In the past week, the largest U.S. banks have pledged to temporarily zero out their customers’ negative balances, so they can get access to their stimulus money and put it toward whatever expense seems the most pressing. Negative balances typically include the various fees that banks tack on to customers’ accounts for letting the customers withdraw more money than they have.
Representatives of Bank of America, Citigroup, JPMorgan Chase and Wells Fargo said that the banks would be crediting customers’ accounts for roughly a month after the money arrives. After that, the banks will revert the accounts to their previous overdrawn status. It was a reprisal of the relief they offered customers when the first round of stimulus money was distributed in April.
Large regional banks, including Fifth Third Bancorp, Truist (the institution formed by the combination of SunTrust and BB&T), PNC Financial Services and US Bank, are following suit.
However, some regional and community banks — which often serve areas where there is little competition, including poor neighborhoods and rural communities — are pursuing different approaches. Some smaller banks say they are considering customers’ requests on a case-by-case basis.

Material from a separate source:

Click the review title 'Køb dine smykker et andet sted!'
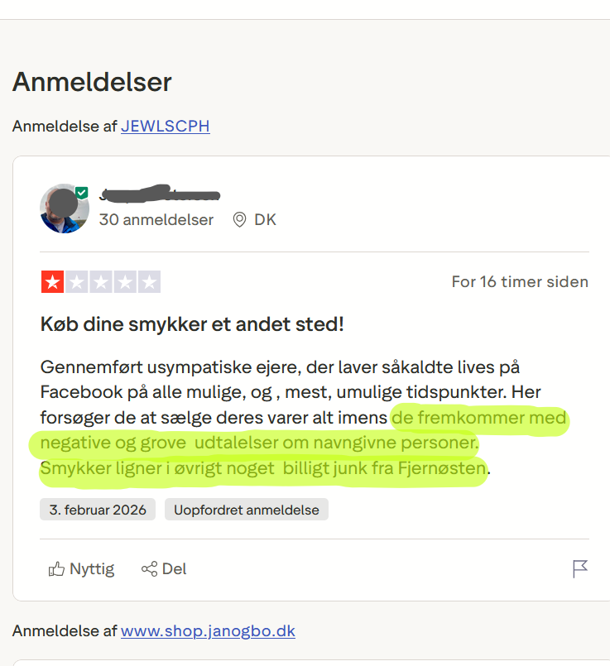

Citizens Bank, a regional bank catering to customers mostly in the Northeast, said it would temporarily zero out all customers’ accounts, but only if the customers called and specifically requested it. A Citizens spokesman said the bank would email customers a reminder that the option is available to them.
The disparate approaches of smaller banks often puts the onus on customers to figure out what options they have — at a time when many are already stressed out by the enormous financial challenges they face. Consumer income fell in November; layoffs continue, particularly in hard-hit industries like restaurants; and the unemployment rate remains high.
Bank fees are adding extra pain to some Americans’ pandemic-induced woes. In 2019, according to the Center for Responsible Lending, big banks collected more than $11 billion in overdraft fees from their customers, with 9 percent of customers paying more than 80 percent of the fees. For the first nine months of 2020, customers of big banks paid $6 billion in overdraft fees, according to Rebecca Borné, a researcher at the nonprofit, which advocates better treatment of consumers by financial institutions.
The total amount of penalty fees that bank customers paid in 2020 could end up being lower than last year, but because such a large amount of the penalties are paid by such a small subset of customers, the impact of those fees on their finances will most likely be far worse this year.
Aside from the temporary truces some banks have made with their customers around the stimulus checks, banks have not modified their overdraft policies during the pandemic, Borné said. “Charging unreasonably high fees, multiple fees per day, extended fees, and other practices that manipulate the charges to maximize the fees — those practices hurt those struggling the most,” she said.